WATKINS v. VIRGINIA , 475 U.S. 1099 (1986)

475 U.S. 1099

Johnny WATKINS, Jr.
v.
VIRGINIA.
No. 85-6324

Supreme Court of the United States

March 31, 1986

On petition for writ of certiorari to the Supreme Court of Virginia.

The petition for a writ of certiorari is denied.

Page 475 U.S. 1099 , 1100

Opinion of Justice STEVENS respecting the denial of the petition for certiorari.

As Justice MARSHALL explains in his dissenting opinion, the violation of petitioner's Fifth Amendment right to counsel requires that the sentence of death for the shooting of Betty Jean Barker be set aside. However, in view of the fact that, as petitioner has presented the issue, this error would not appear to have affected the validity of the conviction or the death sentence for the murder of Carl Douglas Buchanan, I agree with the Court's decision to deny certiorari and allow the error to be corrected in collateral proceedings.

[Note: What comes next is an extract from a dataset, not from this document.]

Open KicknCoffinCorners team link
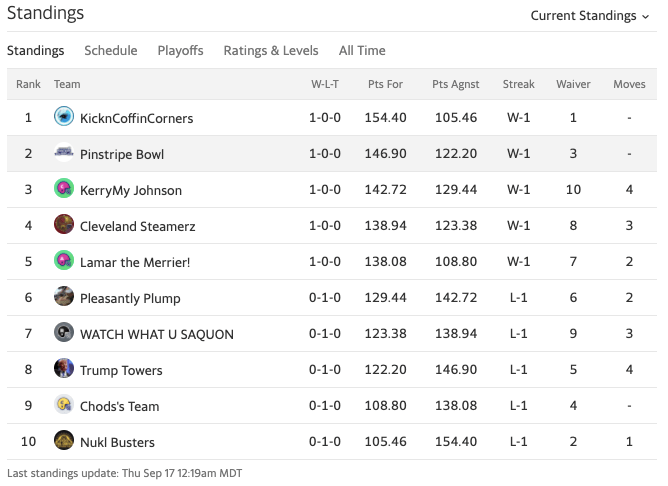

Justice MARSHALL, with whom Justice BRENNAN joins, dissenting.

In the landmark case of Miranda v. Arizona, 384 U.S. 436 (1966), this Court held that before police institute custodial interrogation of an individual, they must inform him of his right to consult with counsel. Miranda further required that the police respect the individual's decision to exercise that right. We stated, in clear and mandatory language:

    "If the individual states that he wants an attorney, the interrogation must cease until an attorney is present. At that time, the individual must have an opportunity to confer with the attorney and to have him present during any subsequent questioning. If the individual cannot obtain an attorney and he indicates that he wants one before speaking to police, they must respect his decision to remain silent." Id., at 474.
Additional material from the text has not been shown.